Le procès ne nomme pas les plaignants, qui ne sont identifiés que par leurs initiales. Le cabinet d'avocats Clarkson a déposé un recours collectif en leur nom.

OpenAI, comme d'autres sociétés d'IA générative, extrait des données accessibles au public sur Internet pour aider à former de grands modèles de langage.
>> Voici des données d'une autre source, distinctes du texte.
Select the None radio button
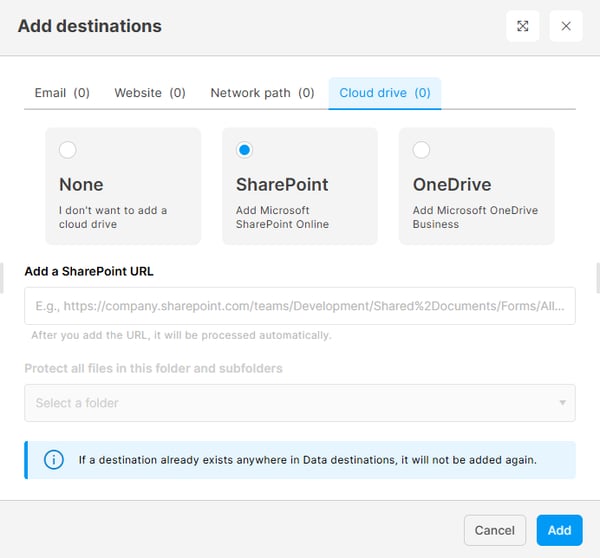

Plusieurs poursuites ont été intentées sur la manière dont les sociétés d’IA générative comme OpenAI obtiennent et utilisent des données accessibles au public pour former leurs modèles. La plupart des cas tournent autour d’épineuses questions de droit d’auteur plutôt que de questions de confidentialité. La comédienne Sarah Silverman, les écrivains Christopher Golden et Richard Kadrey ont poursuivi OpenAI et Meta, les accusant de violation du droit d'auteur lors de la formation de GPT-4 et de Llama2.

En juillet, la Federal Trade Commission des États-Unis a lancé une enquête sur les éventuels préjudices causés aux consommateurs par OpenAI en raison de la collecte de données et de la publication de fausses informations.

En août, OpenAI a déclaré que les propriétaires de sites Web pouvaient désormais bloquer leurs robots d'exploration. Certains sites Web, notamment des éditeurs de presse comme le New York Times, ont empêché OpenAI de récupérer leurs données.